*What the task asks*
Return the rows from the first one through the line containing "What do you see at coordinates (754, 109)" as a JSON list of strings, one string per line and no blank lines.

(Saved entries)
--------------------

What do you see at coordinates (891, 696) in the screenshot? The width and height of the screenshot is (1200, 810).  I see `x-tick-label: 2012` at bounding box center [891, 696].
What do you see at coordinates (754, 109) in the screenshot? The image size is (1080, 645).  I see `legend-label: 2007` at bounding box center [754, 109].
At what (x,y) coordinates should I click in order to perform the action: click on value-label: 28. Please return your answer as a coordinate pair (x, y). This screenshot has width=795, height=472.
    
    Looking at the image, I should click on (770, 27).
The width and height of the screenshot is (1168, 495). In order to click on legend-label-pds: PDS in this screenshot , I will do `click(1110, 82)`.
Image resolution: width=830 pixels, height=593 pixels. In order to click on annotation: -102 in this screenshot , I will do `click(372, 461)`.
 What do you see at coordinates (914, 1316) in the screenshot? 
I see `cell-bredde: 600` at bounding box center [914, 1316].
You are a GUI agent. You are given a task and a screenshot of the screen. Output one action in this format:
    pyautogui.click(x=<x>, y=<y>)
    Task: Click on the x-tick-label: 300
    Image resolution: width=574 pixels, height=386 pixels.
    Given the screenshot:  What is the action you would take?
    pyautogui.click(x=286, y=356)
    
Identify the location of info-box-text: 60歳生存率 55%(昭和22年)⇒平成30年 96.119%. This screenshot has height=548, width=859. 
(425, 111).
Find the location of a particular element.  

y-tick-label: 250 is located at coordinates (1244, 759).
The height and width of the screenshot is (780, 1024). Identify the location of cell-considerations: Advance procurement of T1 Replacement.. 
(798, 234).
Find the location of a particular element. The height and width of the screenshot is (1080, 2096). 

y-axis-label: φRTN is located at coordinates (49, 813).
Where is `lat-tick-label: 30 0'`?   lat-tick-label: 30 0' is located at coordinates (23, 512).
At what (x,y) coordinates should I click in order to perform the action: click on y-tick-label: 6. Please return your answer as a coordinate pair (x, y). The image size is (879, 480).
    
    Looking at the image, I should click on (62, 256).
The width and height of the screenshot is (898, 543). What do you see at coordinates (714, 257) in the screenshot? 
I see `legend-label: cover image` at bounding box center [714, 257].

--------------------

*Answer area*
[
  "What do you see at coordinates (891, 696) in the screenshot? The width and height of the screenshot is (1200, 810).  I see `x-tick-label: 2012` at bounding box center [891, 696].",
  "What do you see at coordinates (754, 109) in the screenshot? The image size is (1080, 645).  I see `legend-label: 2007` at bounding box center [754, 109]."
]